L’iniziativa del ministero segue l’allarme lanciato dal Codacons, secondo cui senza il decreto attuativo tutti gli apparecchi potrebbero essere spenti. Il Mit non ha fornito dettagli sul testo atteso per il 19 agosto, ma ha sottolineato che l’operazione rappresenta una “straordinaria operazione verità”, soprattutto alla luce della mancanza di mappature precise degli autovelox. L’obiettivo del dicastero, guidato da Matteo Salvini, è garantire l’efficacia dei dispositivi a tutela della sicurezza stradale, evitando che vengano utilizzati più per fare cassa che per prevenire comportamenti scorretti alla guida.
Il Codacons ha evidenziato come, secondo quanto previsto dal decreto Infrastrutture, la mancata comunicazione dei dati da parte di Comuni, Province e Regioni comporterebbe l’impossibilità di utilizzare gli autovelox sul territorio. La legge impone infatti agli enti locali di censire e comunicare tutti i dispositivi presenti e le informazioni tecniche relative a conformità, modello e omologazione.

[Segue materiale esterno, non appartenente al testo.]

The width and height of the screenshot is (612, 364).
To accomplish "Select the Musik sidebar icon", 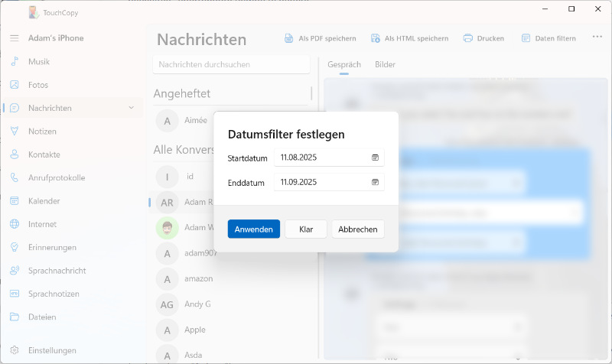I will [x=14, y=61].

L’associazione ha sottolineato che, pur volendo, gli enti locali non possono ancora ottemperare all’obbligo a causa della mancanza del modulo digitale previsto dal decreto attuativo del Mit. Tale modulo dovrà essere pubblicato entro il 19 agosto e da quel momento gli enti avranno 60 giorni di tempo per trasmettere i dati, pena la disattivazione degli apparecchi.

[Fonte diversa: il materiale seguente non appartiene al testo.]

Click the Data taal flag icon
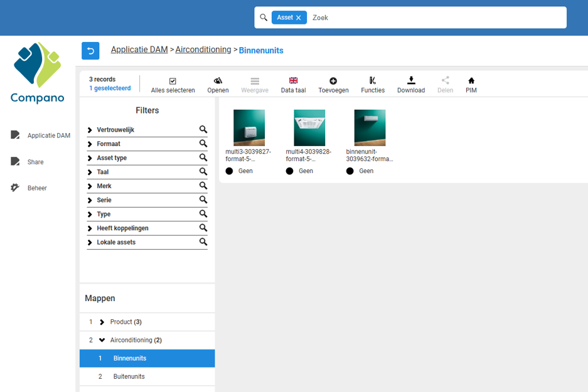 [x=293, y=81]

Il Codacons ha definito la situazione “assurda e paradossale”, ricordando che a partire dal 18 ottobre tutti gli autovelox, indipendentemente dall’omologazione, dovranno essere disattivati se il decreto non entrerà in vigore. L’associazione ha anche evidenziato che il caos sugli autovelox dura da 16 mesi, da quando la Cassazione ha dichiarato nulle le multe elevate da apparecchi approvati ma non omologati, e ha sottolineato che circa il 60% degli autovelox fissi e oltre il 67% di quelli mobili sono stati approvati prima del 2017, rendendo incerta la loro legittimità e utilizzo.